Kaspersky has released its 2021 report on stalkerware, the technology often used to facilitate psychological and physical violence against intimate partners. The report notes a decrease in users affected by stalkerware globally in 2021, likely as a result of perpetrators not feeling the need to use spyware because their partner is more often at home, but an increase in cyber-violence.

With its potential to harm employees' wellbeing and compromise the security of work email and documents, employers need to be aware of stalkerware as a potential tool of domestic abuse.

Stalkerware apps give perpetrators huge power, allowing them to read and monitor messages, call logs, contacts and calendar events, track the device's GPS location, view images and videos in a phone's gallery, take screenshots and read messages on Whatsapp, Facebook Messenger, Instagram and Gmail or any other social media apps used.

The UK has the third highest number of users affected by stalkerware in Europe, according to the report. Of 21,000 respondents in 21 countries, 30% didn't see any issue with stalkerware and find it acceptable under certain circumstances. Of those who think there are justifiable reasons for secret surveillance, almost two thirds would engage in the behaviour if they believed their partner was being unfaithful (64%). 
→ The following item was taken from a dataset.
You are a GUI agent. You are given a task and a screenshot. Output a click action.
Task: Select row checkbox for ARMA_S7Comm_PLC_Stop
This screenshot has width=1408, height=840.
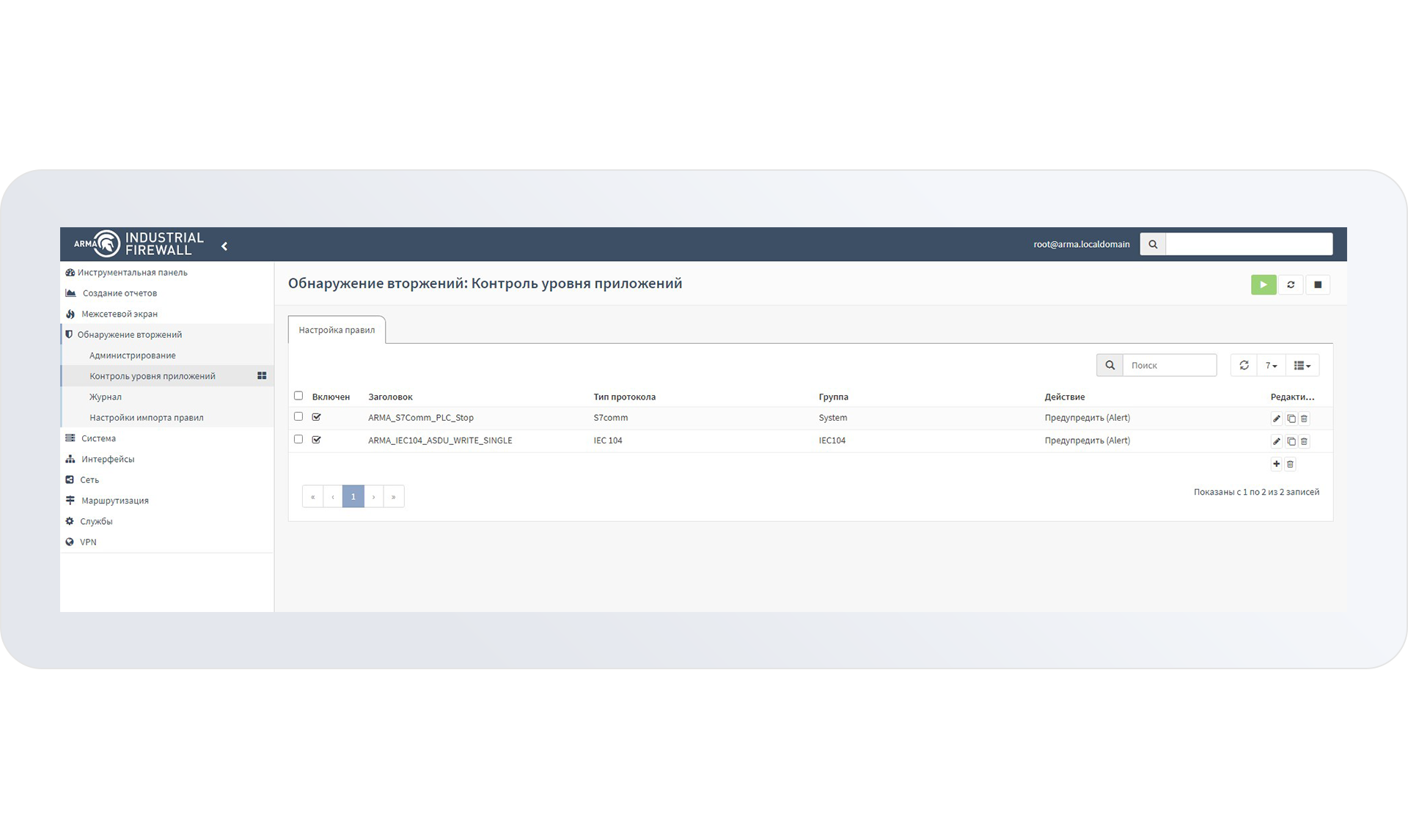coord(298,416)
The report also highlights how cyber-violence can correspond with off-line violence, with 15% of respondents worldwide being required by their partner to install a monitoring app and 34% of those also experiencing physical and/or verbal abuse by that intimate partner.

The report also offers tips on how to protect oneself and employees from stalkerware, including using strong passwords and using the discreet TinyCheck tool to detect stalkerware.